The safety stakes concern control and consequences. Researchers who study these questions ask how a highly capable, broadly competent system could be kept reliably aligned with human intentions, how misuse could be prevented, and how the power such a system confers might be concentrated or governed. Views range from those who regard advanced AI as a serious source of large-scale risk to those who consider such concerns premature or overstated relative to nearer-term harms like bias, misinformation, and misuse of existing tools.
Because definitions shape policy, the absence of an agreed meaning for AGI has practical consequences. Laws, corporate commitments, and safety frameworks increasingly refer to "AGI" or to "highly capable" systems, so how the term is defined affects what gets measured, disclosed, and regulated. That is a large part of why the seemingly abstract question — what would even count as artificial general intelligence — continues to matter.
Frequently asked questions
Has AGI been achieved as of 2026?
No.
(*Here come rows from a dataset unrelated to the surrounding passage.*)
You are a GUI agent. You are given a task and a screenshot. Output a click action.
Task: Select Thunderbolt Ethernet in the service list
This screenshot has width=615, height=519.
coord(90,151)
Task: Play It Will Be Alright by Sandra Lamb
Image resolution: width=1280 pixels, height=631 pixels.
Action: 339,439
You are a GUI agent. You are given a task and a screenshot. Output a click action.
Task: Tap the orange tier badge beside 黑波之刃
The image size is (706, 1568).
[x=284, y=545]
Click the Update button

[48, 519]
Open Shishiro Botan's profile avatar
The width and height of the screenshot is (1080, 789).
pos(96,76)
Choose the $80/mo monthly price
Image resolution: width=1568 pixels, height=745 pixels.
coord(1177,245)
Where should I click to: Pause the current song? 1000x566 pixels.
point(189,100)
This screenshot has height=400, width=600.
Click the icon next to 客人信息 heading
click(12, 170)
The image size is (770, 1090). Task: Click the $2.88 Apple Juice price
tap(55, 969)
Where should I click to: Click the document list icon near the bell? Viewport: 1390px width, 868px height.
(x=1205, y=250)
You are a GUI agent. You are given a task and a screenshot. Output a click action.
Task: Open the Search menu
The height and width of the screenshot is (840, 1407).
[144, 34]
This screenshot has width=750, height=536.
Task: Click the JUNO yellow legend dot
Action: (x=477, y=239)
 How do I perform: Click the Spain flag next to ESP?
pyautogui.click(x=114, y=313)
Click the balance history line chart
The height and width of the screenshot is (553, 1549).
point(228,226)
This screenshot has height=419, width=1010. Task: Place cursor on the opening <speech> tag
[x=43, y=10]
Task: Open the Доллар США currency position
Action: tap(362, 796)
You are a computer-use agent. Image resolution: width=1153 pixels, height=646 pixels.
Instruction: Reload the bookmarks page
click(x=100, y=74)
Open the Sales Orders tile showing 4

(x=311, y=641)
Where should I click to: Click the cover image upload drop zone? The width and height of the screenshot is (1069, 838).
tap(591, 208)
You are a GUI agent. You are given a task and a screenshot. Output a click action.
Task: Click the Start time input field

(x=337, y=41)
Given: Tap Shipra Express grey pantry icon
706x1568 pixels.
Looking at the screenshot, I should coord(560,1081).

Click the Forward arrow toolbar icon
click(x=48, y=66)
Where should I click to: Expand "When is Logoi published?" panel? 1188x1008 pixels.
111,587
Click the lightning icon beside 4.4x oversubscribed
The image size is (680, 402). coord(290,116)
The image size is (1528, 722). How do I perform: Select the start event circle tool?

As of 2026 no system is generally accepted as an artificial general intelligence. The most capable models are broadly competent but narrow in important ways, and there is no agreed test that any system has passed to demonstrate general intelligence.
What is the difference between narrow AI and AGI?
Narrow AI performs specific tasks it was built or trained for and cannot freely transfer that ability to unrelated problems. AGI would handle essentially any intellectual task and adapt to unfamiliar ones at roughly human level or beyond. All AI in deployed use today is narrow.
Is there a single test that proves a system is AGI?
No. Proposals include the Turing test, the coffee test, the employment test, and benchmarks such as ARC-AGI, but none is universally accepted, and passing one would not settle the matter. The lack of an agreed test reflects deeper disagreement about how to define intelligence.
When will AGI be developed?
There is no reliable answer. Expert estimates range from a few years to many decades, and some researchers doubt that current methods will lead to AGI at all. Surveys of researchers have repeatedly shown wide disagreement, and confident single-date predictions are not well supported.
What is the difference between AGI and superintelligence?
AGI refers to roughly human-level breadth of competence across intellectual tasks. Superintelligence refers to intelligence that greatly exceeds the best humans across virtually all fields. Superintelligence is usually discussed as a possible later consequence of AGI rather than the same thing.
Is AGI dangerous?
It depends on whom you ask and on how such a system would be built and governed. Some researchers treat advanced, general AI as a serious long-term risk requiring careful alignment and oversight; others consider those concerns premature relative to present-day harms. There is no consensus, and the debate is ongoing.